Website Traffic and Conversions
Web traffic is one of the key indicators of profitability in PR, especially for online businesses. Visitor numbers give some idea of success, with increases suggesting a healthy brand awareness. On the flip side, decreases in visitors might indicate an unsuccessful campaign or a downturn in reputation.
However, this traffic doesn’t tell the whole story. For example, it’s helpful to know which visitors are new and who are returnees persuaded to revisit your site. You need to drill down into the numbers and determine the origin of your traffic. This then tells you which campaigns and channels are proving most effective, while demographics such as age group, location, and device will show whether you’re reaching your target audience.

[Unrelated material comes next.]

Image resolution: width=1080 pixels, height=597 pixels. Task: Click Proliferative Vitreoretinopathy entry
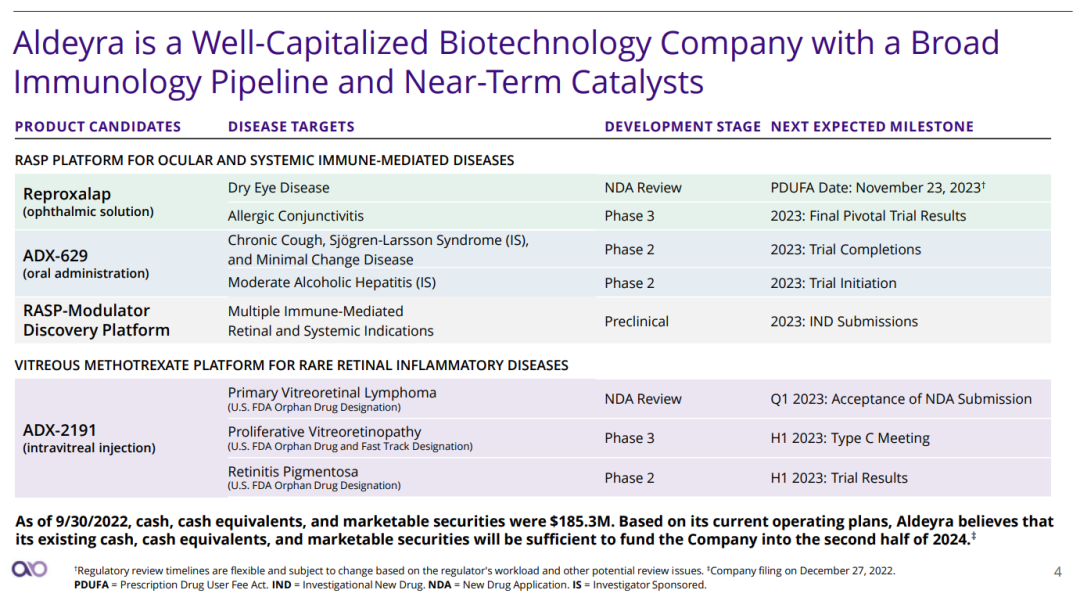click(324, 432)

Set yourself a benchmark by measuring web traffic before and after a campaign. You can then see changes in traffic by looking at new visitor numbers and visitor recency. Also, look for spikes in the number of qualified leads and conversions. If the PR campaign is working, you’ll see an increase. There are plenty of tools to help you measure web traffic, such as Google Analytics, Semrush, and Ahrefs.
Here are some metrics to consider:
  • Earned traffic (visitors resulting from earned coverage and link placement).
  • Referral traffic (visitors from external sources like blog posts or social media).
  • Click-through rate (CTR) from emails or social media.
  • Goal conversions (subscribing, filling-out a form, completing a transaction).
  • You’ll have a lot of data to analyze, so you might want to consider using ETL data. solutions. These tools enable you to extract data from a wide range of sources and turn it into actionable insights that can inform meaningful business decisions.
There is a useful guide on Forbes with some tips on how to increase web traffic.
Return on Investment (ROI)
Ultimately, clients want to see tangible results tied to their investment in PR. It is possible to calculate the return on investment (ROI) by comparing the cost of PR campaigns to achieved outcomes, such as increased sales, new partnerships, or improved brand reputation. Running a series of successful PR campaigns is only half the battle. The rest involves the complex process of understanding how these campaigns perform, to learn and improve from them.
While the initial PR goal may not be to show a good ROI but to boost brand awareness, this ultimately leads to business profit. This is not always a straightforward or immediate process – it can often take time and effort – but it’s always worth it. Strategic communications are about long-term results. PR is called upon to increase awareness and build a positive reputation for a brand. It is a key driver for increasing trust in the company.